When Khadar Moosa, an artist who performs life risking and dangerous performances tries to win a world record by holding breath underwater, he gets caught in a fishing net and nearly dies without getting out. Angel, knowing of this incident, tells Maradonna but tells him he will not save Moosa. Maradonna jumps into the water to save Moosa followed by Angel and gives back his life again. Followed by the incident there was a colony get together in which Moosa shares his real intention in record winning was that he wanted his wife Zeenath to come back and followed by Kuruvilla's film which a producer accepted as the script Sofia wrote (script idea by Angel).

Everyone was happy except Maradonna who is sad because he is going to die that day as told by Angel. Maradonna asks Angel "what will he do if it was Angel in his position?". To which Angel replies "He will go to the God's dearest children (meaning handicapped children). When Maradonna goes there he sees the persons who conned many children, Maradonna gets into a fight with one of them who was his friend Chandran. A twelve year old boy tries to stab Chandran but by mistake Maradonna gets stabbed as Angel said. When Angel and Maradonna (soul of Maradonna) goes to the roof Angel waits for God's grace and sends Maradonna (soul) back to his body. Angel explains to him why he is not taking Maradonna with him and departs. The next scene takes us to Maradonna, being an obedient boy who listens to his parents, while Angel comes to Rajan's house and saves him from committing suicide.

==Soundtrack==
The music was composed by Ouseppachan, with lyrics written by Ouseppachan, S. L. Puram Jayasurya, Manaf and Subhash Varma.

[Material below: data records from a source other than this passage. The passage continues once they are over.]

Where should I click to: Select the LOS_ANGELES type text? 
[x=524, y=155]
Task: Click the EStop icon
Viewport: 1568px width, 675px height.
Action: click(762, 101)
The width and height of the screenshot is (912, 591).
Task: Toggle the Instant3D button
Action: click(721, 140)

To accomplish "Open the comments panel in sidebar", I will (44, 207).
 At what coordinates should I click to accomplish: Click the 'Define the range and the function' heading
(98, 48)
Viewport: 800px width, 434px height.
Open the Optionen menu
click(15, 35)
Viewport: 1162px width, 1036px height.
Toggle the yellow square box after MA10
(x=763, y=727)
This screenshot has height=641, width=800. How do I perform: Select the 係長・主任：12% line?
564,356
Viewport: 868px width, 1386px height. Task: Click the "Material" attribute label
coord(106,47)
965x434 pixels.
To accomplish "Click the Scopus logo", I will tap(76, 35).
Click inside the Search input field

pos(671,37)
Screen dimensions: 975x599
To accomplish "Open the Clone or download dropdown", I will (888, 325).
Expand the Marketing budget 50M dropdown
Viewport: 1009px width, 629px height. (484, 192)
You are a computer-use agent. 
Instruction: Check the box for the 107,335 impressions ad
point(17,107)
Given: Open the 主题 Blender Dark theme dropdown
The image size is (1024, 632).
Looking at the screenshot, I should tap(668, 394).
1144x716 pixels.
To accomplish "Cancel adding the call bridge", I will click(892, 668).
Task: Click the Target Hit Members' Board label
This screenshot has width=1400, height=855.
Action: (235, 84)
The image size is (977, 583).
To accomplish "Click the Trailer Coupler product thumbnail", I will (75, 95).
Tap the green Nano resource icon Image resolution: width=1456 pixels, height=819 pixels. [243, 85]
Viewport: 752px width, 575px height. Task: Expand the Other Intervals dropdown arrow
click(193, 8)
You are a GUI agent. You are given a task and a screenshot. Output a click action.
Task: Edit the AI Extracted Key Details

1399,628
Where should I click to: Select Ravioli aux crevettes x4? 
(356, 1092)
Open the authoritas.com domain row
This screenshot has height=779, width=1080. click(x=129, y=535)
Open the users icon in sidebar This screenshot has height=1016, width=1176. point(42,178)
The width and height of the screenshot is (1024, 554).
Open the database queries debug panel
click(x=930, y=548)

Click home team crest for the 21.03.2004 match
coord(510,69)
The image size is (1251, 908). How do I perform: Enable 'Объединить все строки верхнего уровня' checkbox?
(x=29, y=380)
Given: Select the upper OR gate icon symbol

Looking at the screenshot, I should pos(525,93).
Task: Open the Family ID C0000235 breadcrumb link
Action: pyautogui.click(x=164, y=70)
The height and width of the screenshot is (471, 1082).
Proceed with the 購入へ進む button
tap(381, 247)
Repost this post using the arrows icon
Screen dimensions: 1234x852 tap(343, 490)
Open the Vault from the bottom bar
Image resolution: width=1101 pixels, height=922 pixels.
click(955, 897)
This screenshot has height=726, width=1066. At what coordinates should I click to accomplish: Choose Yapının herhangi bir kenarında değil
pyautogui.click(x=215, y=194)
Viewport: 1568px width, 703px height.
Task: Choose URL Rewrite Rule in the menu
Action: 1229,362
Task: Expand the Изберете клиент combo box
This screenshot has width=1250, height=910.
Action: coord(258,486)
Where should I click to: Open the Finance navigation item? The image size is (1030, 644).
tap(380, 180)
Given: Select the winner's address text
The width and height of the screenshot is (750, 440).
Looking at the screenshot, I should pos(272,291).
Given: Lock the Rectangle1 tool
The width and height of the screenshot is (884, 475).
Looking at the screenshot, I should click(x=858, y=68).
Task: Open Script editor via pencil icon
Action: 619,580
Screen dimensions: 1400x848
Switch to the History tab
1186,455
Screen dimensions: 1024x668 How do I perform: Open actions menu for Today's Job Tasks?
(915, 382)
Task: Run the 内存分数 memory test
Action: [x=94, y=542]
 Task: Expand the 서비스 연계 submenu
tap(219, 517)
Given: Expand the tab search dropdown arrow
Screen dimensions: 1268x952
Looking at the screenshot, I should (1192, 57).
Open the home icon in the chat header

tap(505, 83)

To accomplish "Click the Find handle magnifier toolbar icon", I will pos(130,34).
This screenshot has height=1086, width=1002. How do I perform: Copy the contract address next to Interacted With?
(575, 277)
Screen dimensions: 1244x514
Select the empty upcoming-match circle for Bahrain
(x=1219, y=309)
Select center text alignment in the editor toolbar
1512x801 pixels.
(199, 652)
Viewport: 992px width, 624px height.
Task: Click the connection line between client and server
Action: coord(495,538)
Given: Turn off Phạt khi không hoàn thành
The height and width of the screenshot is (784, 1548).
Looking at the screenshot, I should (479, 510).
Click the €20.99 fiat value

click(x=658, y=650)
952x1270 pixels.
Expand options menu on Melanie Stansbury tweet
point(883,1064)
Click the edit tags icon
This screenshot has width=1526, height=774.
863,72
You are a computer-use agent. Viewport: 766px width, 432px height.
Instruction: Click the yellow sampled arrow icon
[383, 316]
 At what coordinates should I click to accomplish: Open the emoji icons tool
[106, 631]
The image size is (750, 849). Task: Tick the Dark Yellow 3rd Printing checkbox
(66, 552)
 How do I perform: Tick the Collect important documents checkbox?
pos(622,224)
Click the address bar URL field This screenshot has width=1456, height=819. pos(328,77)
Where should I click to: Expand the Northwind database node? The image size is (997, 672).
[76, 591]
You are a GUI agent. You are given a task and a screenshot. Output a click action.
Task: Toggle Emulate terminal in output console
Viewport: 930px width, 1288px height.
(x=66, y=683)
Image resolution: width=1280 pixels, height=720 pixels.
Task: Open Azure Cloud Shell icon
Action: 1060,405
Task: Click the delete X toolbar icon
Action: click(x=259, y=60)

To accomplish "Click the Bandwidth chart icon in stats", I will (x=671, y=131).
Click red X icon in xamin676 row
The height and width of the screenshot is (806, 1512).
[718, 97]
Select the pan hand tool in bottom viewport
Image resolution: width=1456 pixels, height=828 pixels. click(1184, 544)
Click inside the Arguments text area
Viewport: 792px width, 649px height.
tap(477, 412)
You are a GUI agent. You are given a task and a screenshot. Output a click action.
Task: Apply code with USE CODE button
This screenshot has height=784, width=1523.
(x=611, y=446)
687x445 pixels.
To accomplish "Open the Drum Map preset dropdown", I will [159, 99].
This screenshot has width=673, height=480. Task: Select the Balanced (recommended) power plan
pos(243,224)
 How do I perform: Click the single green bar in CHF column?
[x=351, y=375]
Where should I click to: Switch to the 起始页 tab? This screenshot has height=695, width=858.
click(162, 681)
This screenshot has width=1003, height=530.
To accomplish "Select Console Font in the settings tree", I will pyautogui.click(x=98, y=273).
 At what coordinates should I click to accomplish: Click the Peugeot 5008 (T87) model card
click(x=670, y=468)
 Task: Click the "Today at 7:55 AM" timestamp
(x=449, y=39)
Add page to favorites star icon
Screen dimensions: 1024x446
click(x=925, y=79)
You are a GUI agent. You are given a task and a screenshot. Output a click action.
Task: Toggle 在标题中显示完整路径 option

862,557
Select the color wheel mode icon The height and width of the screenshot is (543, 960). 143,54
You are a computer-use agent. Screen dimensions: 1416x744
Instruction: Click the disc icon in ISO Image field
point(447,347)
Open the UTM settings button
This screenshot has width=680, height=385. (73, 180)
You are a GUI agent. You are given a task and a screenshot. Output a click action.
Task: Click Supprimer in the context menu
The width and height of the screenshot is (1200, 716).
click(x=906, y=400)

| No. | Song | Singers | Lyrics | Length (m:ss) |
|---|---|---|---|---|
| 1 | "Makane" | Franco, Rajesh Vijay | Ouseppachan, S. L. Puram Jayasurya, Manaf |  |
| 2 | "Thirakkumbol" | Franco, Hariharan | Subhash Varma |  |

== Reception ==
A critic from Sify praised Mohanlal's performance and noted the film's effective blend of sentiment, comedy, and action. A critic from Rediff.com gave two out of five stars, panning the film's lack of originality and subpar performances. A critic from Deccan Herald opined that "Director and writer S L Puram Jayasurya, in his second venture, seems to have churned out a fable for teeny-boppers. It also reminds us of the spiritual theme: Do good to others, then God’s angel will come to you".